April’s Monthly Review of Systematic Reviews
by Future Historian April 21, 2021We’re in a transitional phase here at PubTrawlr as we move to get our 101 Days of Science and monthly newsletters up and running. Part of that will include much more dynamic and interactive formatting.
So, in the meanwhile, I decided to do something cheekily meta this afternoon: a review of journals focused on reviews! For the uninitiated, a systematic review attempts to gather all of the article focuses on a specific research question, and then evaluate the quality of the evidence in its totality. Needless to say, these are great when starting our research on a topic.

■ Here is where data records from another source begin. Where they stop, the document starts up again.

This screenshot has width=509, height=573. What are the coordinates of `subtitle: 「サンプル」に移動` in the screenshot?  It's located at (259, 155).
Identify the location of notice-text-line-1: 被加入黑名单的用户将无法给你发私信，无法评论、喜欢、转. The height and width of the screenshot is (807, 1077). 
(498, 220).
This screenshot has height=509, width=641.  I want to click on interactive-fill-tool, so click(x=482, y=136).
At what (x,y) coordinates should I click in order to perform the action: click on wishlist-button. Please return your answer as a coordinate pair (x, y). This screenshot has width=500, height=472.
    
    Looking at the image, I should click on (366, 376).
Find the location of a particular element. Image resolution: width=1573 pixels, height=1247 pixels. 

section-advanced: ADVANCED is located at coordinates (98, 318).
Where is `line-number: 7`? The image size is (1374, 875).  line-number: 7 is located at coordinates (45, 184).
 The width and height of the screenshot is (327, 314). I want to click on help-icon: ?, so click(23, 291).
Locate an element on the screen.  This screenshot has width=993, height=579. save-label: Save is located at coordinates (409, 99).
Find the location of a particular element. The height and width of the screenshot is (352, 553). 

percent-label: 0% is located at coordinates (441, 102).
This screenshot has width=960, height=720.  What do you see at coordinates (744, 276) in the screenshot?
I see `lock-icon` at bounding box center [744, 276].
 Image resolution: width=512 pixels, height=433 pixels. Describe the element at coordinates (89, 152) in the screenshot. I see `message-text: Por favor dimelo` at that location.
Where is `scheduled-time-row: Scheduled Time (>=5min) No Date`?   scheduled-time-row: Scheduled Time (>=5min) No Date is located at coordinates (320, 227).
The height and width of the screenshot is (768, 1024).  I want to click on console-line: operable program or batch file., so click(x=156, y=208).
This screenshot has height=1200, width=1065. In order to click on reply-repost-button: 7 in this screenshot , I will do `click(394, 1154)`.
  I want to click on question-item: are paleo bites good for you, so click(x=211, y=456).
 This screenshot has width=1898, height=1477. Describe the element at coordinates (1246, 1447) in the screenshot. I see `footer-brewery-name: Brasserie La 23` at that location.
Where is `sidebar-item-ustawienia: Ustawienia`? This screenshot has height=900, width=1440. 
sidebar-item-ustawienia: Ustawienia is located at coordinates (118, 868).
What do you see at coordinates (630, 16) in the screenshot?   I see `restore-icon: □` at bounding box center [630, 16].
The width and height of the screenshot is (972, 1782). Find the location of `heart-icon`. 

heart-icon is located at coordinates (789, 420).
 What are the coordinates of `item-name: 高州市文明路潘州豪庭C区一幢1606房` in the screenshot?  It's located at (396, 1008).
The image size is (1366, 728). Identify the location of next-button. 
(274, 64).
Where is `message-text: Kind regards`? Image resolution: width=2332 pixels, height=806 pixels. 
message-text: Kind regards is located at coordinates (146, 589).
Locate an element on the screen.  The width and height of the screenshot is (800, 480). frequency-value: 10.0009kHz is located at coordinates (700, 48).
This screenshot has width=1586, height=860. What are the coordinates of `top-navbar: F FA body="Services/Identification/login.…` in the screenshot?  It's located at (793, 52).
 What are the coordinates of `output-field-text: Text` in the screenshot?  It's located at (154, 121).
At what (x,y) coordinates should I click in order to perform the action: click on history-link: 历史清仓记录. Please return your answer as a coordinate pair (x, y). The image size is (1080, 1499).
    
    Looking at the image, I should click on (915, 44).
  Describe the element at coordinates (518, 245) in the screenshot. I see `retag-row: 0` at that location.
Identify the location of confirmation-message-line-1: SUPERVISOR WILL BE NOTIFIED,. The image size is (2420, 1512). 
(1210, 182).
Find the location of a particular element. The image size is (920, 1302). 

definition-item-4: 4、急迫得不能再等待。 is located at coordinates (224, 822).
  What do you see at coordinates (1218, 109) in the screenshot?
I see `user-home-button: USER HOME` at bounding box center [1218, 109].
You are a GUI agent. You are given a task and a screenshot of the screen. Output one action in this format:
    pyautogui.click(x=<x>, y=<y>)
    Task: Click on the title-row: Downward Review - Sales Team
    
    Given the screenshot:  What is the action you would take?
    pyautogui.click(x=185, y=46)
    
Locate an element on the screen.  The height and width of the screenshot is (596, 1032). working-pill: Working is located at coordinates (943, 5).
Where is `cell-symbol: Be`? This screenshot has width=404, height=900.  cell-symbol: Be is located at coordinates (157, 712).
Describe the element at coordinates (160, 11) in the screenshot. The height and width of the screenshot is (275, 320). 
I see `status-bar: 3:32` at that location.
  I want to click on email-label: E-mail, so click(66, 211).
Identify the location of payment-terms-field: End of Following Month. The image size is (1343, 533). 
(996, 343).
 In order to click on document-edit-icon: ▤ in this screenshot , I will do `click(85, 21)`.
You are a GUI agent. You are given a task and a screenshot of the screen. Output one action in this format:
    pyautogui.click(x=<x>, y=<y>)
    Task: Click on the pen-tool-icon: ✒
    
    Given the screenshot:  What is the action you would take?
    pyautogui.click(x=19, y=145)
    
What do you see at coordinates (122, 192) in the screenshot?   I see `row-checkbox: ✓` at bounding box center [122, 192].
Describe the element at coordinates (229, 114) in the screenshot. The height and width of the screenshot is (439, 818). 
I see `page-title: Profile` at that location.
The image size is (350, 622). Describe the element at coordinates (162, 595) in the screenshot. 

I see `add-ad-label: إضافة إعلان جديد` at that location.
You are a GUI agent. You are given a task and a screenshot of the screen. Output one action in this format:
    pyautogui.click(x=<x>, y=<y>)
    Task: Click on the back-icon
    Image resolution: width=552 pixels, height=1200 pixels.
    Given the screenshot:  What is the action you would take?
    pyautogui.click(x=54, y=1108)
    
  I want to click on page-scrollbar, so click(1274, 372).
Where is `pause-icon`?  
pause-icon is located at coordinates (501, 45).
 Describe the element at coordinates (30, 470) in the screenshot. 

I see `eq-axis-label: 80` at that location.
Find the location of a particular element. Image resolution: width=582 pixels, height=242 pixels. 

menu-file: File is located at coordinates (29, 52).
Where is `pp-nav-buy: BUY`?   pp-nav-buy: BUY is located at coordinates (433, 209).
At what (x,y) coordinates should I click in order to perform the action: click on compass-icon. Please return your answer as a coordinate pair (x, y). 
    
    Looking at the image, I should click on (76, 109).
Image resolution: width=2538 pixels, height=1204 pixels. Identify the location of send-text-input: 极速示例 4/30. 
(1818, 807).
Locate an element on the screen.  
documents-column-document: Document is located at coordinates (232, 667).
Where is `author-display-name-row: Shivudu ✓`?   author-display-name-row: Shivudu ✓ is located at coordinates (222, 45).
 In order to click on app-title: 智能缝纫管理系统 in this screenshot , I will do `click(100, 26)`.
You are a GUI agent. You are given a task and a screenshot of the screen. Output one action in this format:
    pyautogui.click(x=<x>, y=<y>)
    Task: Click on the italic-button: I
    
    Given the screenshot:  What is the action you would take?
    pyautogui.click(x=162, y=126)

For this specific article, though, I pulled all the articles from the last 30ish days from four specific journals:
- The Cochrane Database of Systematic Reviews
- Systematic Reviews
- JBI Database of Systematic Reviews and Implementation Reports
- World Journal of Meta-Analysis
You can click on the title and go straight to the journal’s webpage. There are a lot more that I could conceivably have pulled by specifically searching for recently published articles with “systematic review” in the title. I decided to just stick with these four for the time being because 1) the search still yielded 121 articles, and b) I wanted to save something for the bigger 101 Days Report.
What I found!
I used a network plot to look at associations between words in each article’s abstract. A bigger circle means the word showed up more frequently. A thicker line means the relationship between two words (circles) showed up more frequently.
The first thing we notice below is that the abstracts are really methods heavy. Most of the terms are about how the study was designed (e.g., RCT, randomized control trial) and analyzed (e.g. confidence interval). There’s not anything in the network plot that suggests topic clusters with the exception of the topic of the decade, COVID 19.
The topic clustering was more successful at pulling out the themes. Below, I plotted frequency of topic on the x-axis, and the key distinguishing terms on the y-axis. We can see specific topics around birthweight and other infant-specific studies. Also, a bunch of stuff published on COVID.
What interesting about the most frequently occurring topic is that it seems to be broadly healthcare-related, even though the term healthcare doesn’t appear in the most distinguishing terms. This is likely due to the fact that most of these 121 articles are health-focused, and that term might have gotten washed out due to the term-frequency value.